Provided material below:

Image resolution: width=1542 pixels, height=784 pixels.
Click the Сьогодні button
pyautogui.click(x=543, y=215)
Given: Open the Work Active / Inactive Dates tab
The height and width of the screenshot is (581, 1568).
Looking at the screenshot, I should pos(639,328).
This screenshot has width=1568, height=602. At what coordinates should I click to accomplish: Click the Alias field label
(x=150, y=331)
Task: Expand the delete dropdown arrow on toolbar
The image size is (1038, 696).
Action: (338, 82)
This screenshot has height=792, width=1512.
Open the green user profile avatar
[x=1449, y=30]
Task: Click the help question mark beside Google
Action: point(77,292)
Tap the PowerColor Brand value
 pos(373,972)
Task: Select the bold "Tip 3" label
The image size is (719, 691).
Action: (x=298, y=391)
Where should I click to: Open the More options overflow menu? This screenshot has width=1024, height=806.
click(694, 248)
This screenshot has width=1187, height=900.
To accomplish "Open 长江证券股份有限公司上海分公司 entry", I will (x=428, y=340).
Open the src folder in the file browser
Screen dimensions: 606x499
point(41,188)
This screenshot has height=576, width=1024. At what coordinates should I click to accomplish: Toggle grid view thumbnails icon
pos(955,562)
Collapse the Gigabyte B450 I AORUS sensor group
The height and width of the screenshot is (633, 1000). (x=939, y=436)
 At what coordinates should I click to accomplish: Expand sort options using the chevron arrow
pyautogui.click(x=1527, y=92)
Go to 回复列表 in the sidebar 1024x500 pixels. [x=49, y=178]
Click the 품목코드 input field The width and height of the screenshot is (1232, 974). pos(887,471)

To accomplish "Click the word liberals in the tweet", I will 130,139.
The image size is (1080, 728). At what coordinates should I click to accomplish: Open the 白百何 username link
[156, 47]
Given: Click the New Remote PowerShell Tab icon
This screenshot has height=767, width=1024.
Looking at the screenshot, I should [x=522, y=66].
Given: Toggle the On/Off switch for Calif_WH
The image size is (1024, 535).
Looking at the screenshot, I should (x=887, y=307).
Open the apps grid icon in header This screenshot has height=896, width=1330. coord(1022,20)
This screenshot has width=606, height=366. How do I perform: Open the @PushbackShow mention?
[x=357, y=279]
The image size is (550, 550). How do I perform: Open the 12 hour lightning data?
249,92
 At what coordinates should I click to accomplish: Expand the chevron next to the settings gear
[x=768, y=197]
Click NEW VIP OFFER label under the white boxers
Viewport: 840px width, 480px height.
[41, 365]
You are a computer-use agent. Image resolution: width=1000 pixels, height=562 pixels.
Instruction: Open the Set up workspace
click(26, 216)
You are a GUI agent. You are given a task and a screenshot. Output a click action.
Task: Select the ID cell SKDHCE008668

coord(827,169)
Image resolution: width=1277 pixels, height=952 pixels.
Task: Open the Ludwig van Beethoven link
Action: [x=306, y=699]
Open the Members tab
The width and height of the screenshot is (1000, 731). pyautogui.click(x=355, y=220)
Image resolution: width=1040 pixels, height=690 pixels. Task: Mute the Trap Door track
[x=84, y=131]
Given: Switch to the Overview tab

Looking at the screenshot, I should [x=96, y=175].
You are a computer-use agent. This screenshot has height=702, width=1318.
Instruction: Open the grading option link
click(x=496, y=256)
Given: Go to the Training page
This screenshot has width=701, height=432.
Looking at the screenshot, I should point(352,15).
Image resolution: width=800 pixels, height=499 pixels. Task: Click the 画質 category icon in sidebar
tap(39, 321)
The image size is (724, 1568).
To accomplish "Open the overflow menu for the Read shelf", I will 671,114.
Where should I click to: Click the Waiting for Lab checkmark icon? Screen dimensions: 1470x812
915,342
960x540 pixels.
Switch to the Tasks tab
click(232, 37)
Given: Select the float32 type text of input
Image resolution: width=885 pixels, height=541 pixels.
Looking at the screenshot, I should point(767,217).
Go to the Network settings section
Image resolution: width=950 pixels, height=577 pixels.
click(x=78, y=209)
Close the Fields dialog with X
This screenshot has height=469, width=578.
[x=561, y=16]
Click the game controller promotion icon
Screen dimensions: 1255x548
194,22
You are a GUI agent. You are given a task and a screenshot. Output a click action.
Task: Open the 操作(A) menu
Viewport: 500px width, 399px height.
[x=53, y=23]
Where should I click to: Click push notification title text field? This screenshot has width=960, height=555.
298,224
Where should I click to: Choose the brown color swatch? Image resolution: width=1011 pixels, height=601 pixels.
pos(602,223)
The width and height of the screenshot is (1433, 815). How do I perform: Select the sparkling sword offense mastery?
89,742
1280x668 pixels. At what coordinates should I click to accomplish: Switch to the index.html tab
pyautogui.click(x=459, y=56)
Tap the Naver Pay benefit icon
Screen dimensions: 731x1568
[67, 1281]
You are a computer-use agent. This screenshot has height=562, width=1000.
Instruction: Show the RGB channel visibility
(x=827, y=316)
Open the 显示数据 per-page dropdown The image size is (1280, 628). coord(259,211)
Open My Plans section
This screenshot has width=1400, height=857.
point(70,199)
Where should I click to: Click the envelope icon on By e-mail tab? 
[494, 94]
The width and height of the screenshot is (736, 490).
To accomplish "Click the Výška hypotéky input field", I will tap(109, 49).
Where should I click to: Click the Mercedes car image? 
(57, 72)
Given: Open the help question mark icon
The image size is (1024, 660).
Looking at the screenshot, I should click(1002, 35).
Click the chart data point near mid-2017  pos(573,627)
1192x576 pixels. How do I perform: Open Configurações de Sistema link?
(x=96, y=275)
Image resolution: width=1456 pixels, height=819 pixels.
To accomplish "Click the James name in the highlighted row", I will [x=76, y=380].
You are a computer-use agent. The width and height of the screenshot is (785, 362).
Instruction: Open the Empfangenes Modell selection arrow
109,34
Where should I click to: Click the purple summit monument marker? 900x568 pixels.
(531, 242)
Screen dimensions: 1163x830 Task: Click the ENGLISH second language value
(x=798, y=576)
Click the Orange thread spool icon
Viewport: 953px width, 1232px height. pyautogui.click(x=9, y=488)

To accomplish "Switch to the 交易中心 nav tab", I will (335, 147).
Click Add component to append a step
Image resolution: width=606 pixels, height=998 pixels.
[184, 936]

End of Provided material.

■ Task instructions ■
Across the data above, count every line with "dropdown" in it and write only the total.

■ Answer to the exercise ■
2